Introduction
The legal profession occasionally encounters situations that raise serious ethical questions regarding the appropriate boundaries of client advocacy and the use of investigatory tactics. A notable instance involved the law and lobbying firm Hunton & Williams (now Hunton Andrews Kurth LLP) and its relationship with subcontractors who proposed using aggressive, covert methods against critics of the firm’s clients, specifically Bank of America and the U.S. Chamber of Commerce.
The Nature of the Proposed Tactics
The controversy centered on proposals submitted by subcontractors for a plan reportedly dubbed “Project Themis.” These proposals allegedly outlined hardball and covert tactics aimed at discrediting or neutralizing the clients’ critics.
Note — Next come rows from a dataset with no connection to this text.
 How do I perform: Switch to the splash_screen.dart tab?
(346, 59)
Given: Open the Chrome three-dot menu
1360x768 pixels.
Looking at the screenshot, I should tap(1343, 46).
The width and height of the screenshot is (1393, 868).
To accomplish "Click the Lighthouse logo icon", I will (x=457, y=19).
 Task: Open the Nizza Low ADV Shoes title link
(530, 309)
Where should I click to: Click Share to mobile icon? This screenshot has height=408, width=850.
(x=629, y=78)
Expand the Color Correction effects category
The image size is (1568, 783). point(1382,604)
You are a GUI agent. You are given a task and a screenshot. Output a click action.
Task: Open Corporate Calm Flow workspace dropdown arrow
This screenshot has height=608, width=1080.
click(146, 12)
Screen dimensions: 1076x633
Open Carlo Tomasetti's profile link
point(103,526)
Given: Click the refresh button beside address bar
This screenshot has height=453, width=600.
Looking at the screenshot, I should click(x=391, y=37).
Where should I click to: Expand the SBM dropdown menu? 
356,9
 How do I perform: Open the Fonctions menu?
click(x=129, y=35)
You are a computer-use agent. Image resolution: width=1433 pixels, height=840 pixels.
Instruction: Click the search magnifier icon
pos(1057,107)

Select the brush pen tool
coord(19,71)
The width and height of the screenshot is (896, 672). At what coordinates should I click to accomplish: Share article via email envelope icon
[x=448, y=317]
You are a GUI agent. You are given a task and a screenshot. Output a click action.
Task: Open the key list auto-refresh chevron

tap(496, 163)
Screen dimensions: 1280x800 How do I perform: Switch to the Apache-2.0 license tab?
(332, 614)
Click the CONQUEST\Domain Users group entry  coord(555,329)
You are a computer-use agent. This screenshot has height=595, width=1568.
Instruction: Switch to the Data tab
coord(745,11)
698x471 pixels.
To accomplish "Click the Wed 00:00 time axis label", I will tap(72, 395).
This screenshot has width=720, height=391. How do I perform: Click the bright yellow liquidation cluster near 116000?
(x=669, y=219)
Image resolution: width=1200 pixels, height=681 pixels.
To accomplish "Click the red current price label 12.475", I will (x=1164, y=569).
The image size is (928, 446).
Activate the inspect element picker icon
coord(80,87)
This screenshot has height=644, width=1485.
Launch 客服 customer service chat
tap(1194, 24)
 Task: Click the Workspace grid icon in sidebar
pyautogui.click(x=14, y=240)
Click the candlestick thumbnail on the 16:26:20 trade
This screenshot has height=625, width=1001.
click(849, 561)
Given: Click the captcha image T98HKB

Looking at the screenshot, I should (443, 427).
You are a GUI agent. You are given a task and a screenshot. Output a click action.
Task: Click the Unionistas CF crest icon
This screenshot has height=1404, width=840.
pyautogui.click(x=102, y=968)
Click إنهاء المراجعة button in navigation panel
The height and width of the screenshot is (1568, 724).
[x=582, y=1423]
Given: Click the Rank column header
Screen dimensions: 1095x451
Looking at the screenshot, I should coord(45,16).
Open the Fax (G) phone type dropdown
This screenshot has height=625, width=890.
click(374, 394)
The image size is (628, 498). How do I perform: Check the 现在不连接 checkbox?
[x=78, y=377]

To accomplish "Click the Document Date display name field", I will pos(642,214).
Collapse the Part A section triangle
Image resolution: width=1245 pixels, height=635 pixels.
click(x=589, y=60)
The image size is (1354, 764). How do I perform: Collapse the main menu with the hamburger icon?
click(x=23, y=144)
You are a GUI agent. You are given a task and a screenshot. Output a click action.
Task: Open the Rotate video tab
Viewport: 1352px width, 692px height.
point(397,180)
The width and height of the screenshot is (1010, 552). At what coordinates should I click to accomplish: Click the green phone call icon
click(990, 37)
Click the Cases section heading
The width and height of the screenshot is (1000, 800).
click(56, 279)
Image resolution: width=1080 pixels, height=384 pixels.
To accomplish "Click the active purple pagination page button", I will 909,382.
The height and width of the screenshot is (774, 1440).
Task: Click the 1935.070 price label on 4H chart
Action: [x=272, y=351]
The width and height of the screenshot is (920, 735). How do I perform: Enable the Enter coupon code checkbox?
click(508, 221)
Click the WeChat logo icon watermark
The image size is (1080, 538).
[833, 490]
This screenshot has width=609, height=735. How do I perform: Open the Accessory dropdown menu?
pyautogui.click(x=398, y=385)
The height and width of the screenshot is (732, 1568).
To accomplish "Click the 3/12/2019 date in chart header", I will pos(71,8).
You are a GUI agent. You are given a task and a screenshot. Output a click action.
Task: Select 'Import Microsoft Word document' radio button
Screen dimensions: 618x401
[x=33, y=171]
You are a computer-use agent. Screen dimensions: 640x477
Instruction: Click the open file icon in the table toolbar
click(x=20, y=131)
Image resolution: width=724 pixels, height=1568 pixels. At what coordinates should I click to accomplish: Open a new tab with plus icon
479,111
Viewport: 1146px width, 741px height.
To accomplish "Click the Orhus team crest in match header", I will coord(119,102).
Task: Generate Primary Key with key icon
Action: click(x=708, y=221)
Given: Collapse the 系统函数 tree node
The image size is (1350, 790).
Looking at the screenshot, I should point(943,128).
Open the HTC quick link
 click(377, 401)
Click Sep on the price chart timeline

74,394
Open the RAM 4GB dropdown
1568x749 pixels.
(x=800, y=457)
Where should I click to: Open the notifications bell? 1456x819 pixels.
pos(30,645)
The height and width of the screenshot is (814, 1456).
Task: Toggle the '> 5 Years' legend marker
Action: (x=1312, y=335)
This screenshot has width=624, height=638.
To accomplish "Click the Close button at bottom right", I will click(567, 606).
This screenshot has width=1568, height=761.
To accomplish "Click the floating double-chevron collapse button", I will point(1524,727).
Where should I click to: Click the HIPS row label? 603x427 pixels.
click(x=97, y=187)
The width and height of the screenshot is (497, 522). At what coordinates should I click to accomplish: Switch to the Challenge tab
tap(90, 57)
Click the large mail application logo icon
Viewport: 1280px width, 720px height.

One particularly concerning element of the proposals, as reported in various legal publications, included “the identification of vulnerabilities in critics’ computer networks that might be exploited.”
Ethical and Legal Scrutiny
The critical question raised by legal ethics commentators, including those on the Legal Ethics Forum (such as Brad Wendel), the BLT (Blog of the Legal Times), and Above the Law, focused on the extent of Hunton & Williams’ knowledge of these proposed actions and the timing of that knowledge.
The discussion quickly turned to the ethical obligations of a law firm when confronted with such highly questionable proposals. As noted by Above the Law, the immediate assessment suggested that, based on available information, “it doesn’t seem like Hunton actually accepted or endorsed any of these tactics.” Furthermore, initial reports indicated that neither Bank of America nor the U.S. Chamber of Commerce appeared to have been aware of or given approval to “Project Themis,” a lack of knowledge that would shield the clients from direct legal liability or “fall-out.”
Analysis of Professional Judgment
While the firm’s potential non-acceptance of the tactics provides a degree of insulation from liability, the mere suggestion of such tactics raises a separate question regarding professional conduct and judgment. The fact that the subcontractors—who presumably had some understanding of the firm’s culture or potential needs—felt comfortable proposing aggressive, potentially illegal, or unethical measures presents an anomaly. If the firm was certain to be shocked and dismayed by the tactics, the question remains: why would the subcontractors have anticipated a receptive audience for such proposals?
This scenario underscores the need for law firms to maintain clear, uncompromising ethical boundaries and to ensure that all vendors and subcontractors understand that client advocacy must operate strictly within the bounds of the law and professional conduct rules.